-- Data for review follows --

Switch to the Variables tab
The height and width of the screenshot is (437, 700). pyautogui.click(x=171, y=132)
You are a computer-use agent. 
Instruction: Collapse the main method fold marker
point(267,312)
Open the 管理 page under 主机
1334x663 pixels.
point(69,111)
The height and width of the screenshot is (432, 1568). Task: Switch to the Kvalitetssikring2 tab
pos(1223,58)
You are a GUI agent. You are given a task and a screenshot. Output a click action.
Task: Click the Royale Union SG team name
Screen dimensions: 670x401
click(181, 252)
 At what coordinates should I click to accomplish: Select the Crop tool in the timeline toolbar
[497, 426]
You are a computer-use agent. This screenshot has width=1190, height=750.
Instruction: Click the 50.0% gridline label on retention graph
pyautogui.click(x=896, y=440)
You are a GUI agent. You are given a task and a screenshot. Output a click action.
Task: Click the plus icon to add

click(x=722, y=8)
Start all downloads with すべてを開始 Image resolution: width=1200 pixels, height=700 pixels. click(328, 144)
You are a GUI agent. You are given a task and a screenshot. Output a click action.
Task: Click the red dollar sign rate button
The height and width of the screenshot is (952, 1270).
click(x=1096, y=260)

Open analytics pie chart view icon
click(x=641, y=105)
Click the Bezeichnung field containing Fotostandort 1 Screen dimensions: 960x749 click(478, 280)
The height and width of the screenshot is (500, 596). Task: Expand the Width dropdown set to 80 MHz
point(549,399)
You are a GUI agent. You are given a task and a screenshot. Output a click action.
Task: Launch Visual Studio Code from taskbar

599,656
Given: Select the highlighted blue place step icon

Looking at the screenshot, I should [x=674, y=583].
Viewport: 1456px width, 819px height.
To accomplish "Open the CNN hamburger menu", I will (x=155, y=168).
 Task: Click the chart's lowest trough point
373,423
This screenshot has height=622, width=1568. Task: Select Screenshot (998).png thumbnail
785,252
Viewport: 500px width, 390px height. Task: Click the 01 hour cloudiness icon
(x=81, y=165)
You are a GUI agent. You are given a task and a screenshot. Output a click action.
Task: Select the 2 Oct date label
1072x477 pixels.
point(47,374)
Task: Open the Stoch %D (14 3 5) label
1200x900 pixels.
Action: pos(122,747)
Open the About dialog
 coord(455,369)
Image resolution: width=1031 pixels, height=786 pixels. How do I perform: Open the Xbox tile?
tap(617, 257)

-- Data for review concluded --

• _What to do_
How many of the lines in the records include the string "computer"? Reply with the number alone.

• _Exercise response_
2